In Poet's Corner, at Westminster Abbey, there is a medallion erected to the memory of John Keble, upon which is inscribed the prophetic utterance which was the motto of his simple, beautiful, well-ordered life: "in quietness and confidence shall be your strength."

(R. Hebbron.)

In quietness and confidence is our strength, but not in thinking of quietness and confidence, or grieving that we have so little of either, but in simply assuring ourselves of the ground that we have to believe that God is our Friend now and ever, and that He can be nothing else, and that the forgetfulness of this and nothing else has been our sin and our shame.

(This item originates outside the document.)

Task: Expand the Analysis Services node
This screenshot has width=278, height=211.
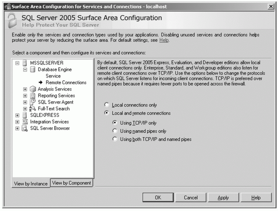Action: (25, 89)

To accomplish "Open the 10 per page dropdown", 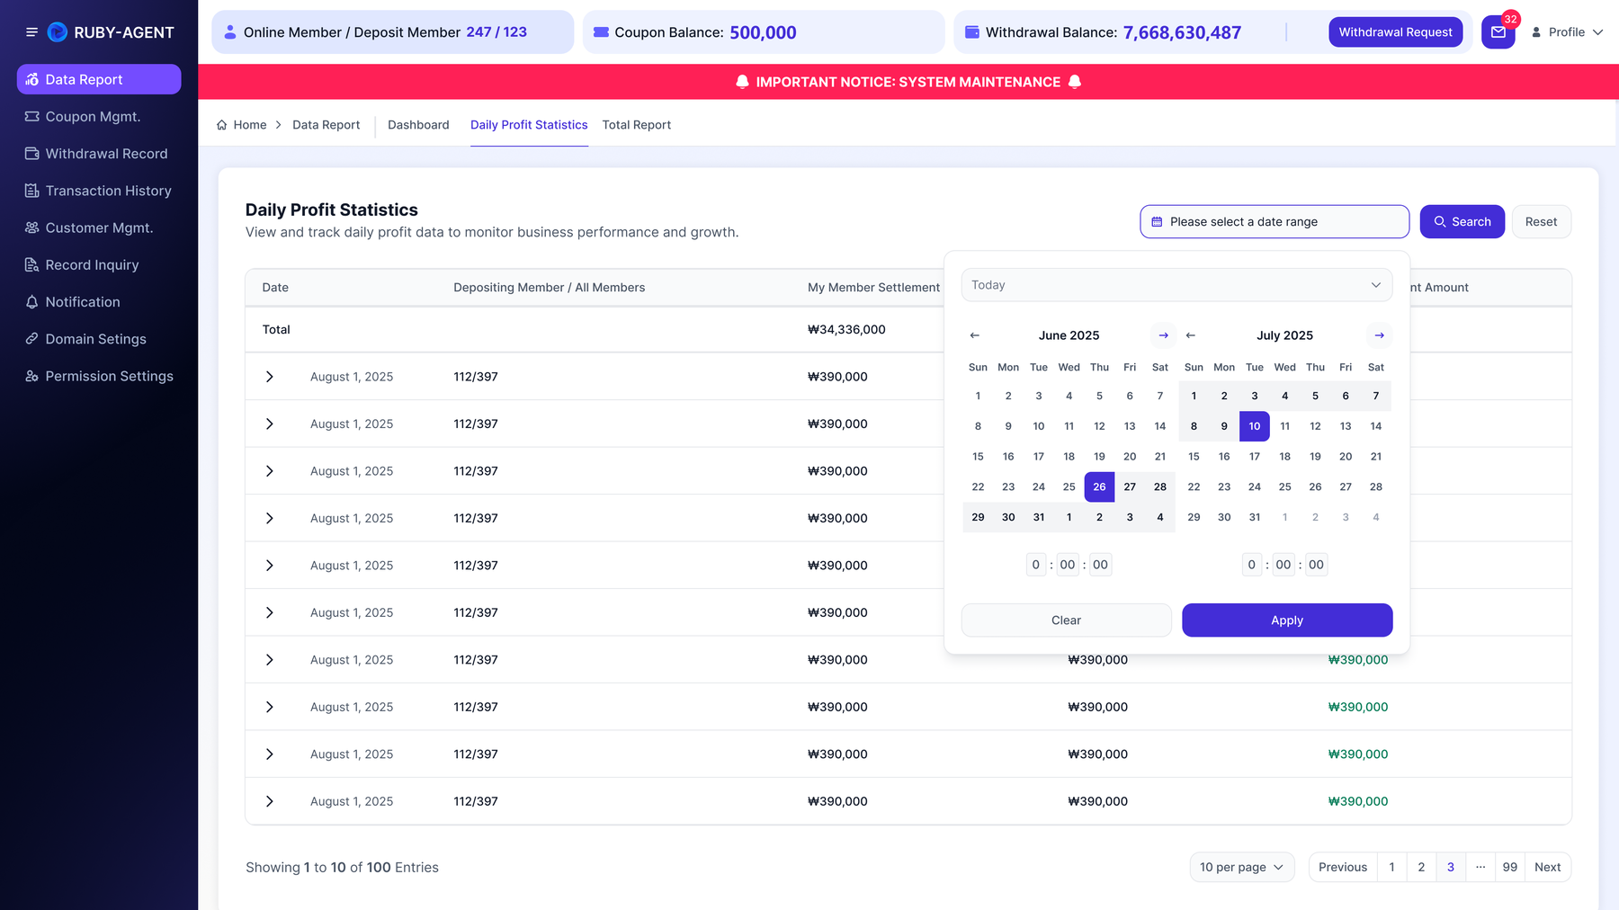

(F. D. Maurice to his mother.)

I am to be like General Gordon in Khartoum during the last weeks of the long siege. He built himself a tower of observation, from the top of which he could command the whole country round. At dawn he slept; by day he looked to his defences, and administered justice, and cheered the spirit of his people; every night he mounted to his tower, and there, as one of his biographers says, "alone with his God, a universal sentinel, he kept watch over the ramparts, and prayed for the help that never came." He could not work out the deliverance himself, but he had childlike confidence in God. And the Divine help did come — the martyr's crown, the everlasting rest, the good soldier's welcome from his Commander-in-chief.

(A. Smellie, M. A.)

What can explain the confidence of Judson and many another noble missionary, working steadily on for years without any sign of visible success, but the settling down of the spirit upon God — an attitude which had, with them, become a habit of life?

(J. G. Mantle.)

"I used to think I had to do it," says one of the most successful evangelists of the nineteenth century, "and the result was great physical strain and exhaustion; but now I feel He has to do it through me: the responsibility His; the message His; the strength His."